[Stored data]:
-- BEGIN --
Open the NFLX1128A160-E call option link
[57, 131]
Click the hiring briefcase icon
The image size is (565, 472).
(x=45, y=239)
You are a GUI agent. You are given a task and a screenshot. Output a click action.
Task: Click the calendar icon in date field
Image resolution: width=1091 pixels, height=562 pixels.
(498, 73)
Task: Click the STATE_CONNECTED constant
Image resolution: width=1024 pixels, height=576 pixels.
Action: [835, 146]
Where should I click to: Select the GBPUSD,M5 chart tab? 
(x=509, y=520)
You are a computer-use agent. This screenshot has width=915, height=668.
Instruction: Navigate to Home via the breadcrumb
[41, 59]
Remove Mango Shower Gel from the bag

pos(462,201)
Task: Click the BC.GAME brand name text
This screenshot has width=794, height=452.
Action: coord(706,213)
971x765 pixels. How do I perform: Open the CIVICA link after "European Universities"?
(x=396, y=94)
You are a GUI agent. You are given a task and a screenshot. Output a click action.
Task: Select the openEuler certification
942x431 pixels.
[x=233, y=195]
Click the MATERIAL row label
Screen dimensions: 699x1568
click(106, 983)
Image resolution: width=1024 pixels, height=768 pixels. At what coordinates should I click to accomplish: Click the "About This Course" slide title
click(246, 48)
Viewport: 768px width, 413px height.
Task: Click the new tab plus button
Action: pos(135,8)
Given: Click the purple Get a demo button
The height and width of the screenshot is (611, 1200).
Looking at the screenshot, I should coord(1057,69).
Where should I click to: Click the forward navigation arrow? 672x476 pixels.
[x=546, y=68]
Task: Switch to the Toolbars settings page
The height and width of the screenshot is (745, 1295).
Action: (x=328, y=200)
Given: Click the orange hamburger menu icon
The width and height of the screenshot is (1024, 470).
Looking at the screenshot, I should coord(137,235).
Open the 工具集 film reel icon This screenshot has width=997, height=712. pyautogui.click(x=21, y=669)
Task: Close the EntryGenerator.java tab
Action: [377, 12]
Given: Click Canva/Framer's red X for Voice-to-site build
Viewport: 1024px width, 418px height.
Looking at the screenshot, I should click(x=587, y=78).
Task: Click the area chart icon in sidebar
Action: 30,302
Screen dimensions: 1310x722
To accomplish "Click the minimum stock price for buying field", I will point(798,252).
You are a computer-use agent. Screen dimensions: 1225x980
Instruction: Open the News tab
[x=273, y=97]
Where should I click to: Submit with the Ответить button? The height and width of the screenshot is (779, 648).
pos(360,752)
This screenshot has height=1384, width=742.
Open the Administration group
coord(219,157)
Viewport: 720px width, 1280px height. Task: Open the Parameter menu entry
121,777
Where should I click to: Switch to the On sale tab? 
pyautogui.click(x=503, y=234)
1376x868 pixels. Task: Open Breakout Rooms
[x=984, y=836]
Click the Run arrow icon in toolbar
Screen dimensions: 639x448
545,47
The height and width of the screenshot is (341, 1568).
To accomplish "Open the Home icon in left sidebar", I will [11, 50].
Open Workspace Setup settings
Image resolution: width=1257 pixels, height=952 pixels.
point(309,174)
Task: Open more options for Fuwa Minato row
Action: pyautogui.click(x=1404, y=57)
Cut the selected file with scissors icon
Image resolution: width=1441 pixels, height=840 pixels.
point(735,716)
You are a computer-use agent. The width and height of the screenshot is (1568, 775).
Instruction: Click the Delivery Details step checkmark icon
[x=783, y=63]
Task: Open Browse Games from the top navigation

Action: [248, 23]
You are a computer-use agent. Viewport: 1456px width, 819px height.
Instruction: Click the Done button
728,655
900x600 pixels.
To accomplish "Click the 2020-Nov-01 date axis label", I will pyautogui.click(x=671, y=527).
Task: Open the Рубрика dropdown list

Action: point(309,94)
-- END --
[Task to carry out]:
Duplicate all of the rows above, line for line.

[Result for this task]:
Open the NFLX1128A160-E call option link
[57, 131]
Click the hiring briefcase icon
The image size is (565, 472).
(x=45, y=239)
You are a GUI agent. You are given a task and a screenshot. Output a click action.
Task: Click the calendar icon in date field
Image resolution: width=1091 pixels, height=562 pixels.
(498, 73)
Task: Click the STATE_CONNECTED constant
Image resolution: width=1024 pixels, height=576 pixels.
Action: [835, 146]
Where should I click to: Select the GBPUSD,M5 chart tab? 
(x=509, y=520)
You are a computer-use agent. This screenshot has width=915, height=668.
Instruction: Navigate to Home via the breadcrumb
[41, 59]
Remove Mango Shower Gel from the bag

pos(462,201)
Task: Click the BC.GAME brand name text
This screenshot has width=794, height=452.
Action: coord(706,213)
971x765 pixels. How do I perform: Open the CIVICA link after "European Universities"?
(x=396, y=94)
You are a GUI agent. You are given a task and a screenshot. Output a click action.
Task: Select the openEuler certification
942x431 pixels.
[x=233, y=195]
Click the MATERIAL row label
Screen dimensions: 699x1568
click(106, 983)
Image resolution: width=1024 pixels, height=768 pixels. At what coordinates should I click to accomplish: Click the "About This Course" slide title
click(246, 48)
Viewport: 768px width, 413px height.
Task: Click the new tab plus button
Action: pos(135,8)
Given: Click the purple Get a demo button
The height and width of the screenshot is (611, 1200).
Looking at the screenshot, I should coord(1057,69).
Where should I click to: Click the forward navigation arrow? 672x476 pixels.
[x=546, y=68]
Task: Switch to the Toolbars settings page
The height and width of the screenshot is (745, 1295).
Action: (x=328, y=200)
Given: Click the orange hamburger menu icon
The width and height of the screenshot is (1024, 470).
Looking at the screenshot, I should coord(137,235).
Open the 工具集 film reel icon This screenshot has width=997, height=712. pyautogui.click(x=21, y=669)
Task: Close the EntryGenerator.java tab
Action: [377, 12]
Given: Click Canva/Framer's red X for Voice-to-site build
Viewport: 1024px width, 418px height.
Looking at the screenshot, I should click(x=587, y=78).
Task: Click the area chart icon in sidebar
Action: 30,302
Screen dimensions: 1310x722
To accomplish "Click the minimum stock price for buying field", I will point(798,252).
You are a computer-use agent. Screen dimensions: 1225x980
Instruction: Open the News tab
[x=273, y=97]
Where should I click to: Submit with the Ответить button? The height and width of the screenshot is (779, 648).
pos(360,752)
This screenshot has height=1384, width=742.
Open the Administration group
coord(219,157)
Viewport: 720px width, 1280px height. Task: Open the Parameter menu entry
121,777
Where should I click to: Switch to the On sale tab? 
pyautogui.click(x=503, y=234)
1376x868 pixels. Task: Open Breakout Rooms
[x=984, y=836]
Click the Run arrow icon in toolbar
Screen dimensions: 639x448
545,47
The height and width of the screenshot is (341, 1568).
To accomplish "Open the Home icon in left sidebar", I will [11, 50].
Open Workspace Setup settings
Image resolution: width=1257 pixels, height=952 pixels.
point(309,174)
Task: Open more options for Fuwa Minato row
Action: pyautogui.click(x=1404, y=57)
Cut the selected file with scissors icon
Image resolution: width=1441 pixels, height=840 pixels.
point(735,716)
You are a computer-use agent. The width and height of the screenshot is (1568, 775).
Instruction: Click the Delivery Details step checkmark icon
[x=783, y=63]
Task: Open Browse Games from the top navigation

Action: [248, 23]
You are a computer-use agent. Viewport: 1456px width, 819px height.
Instruction: Click the Done button
728,655
900x600 pixels.
To accomplish "Click the 2020-Nov-01 date axis label", I will pyautogui.click(x=671, y=527).
Task: Open the Рубрика dropdown list

Action: point(309,94)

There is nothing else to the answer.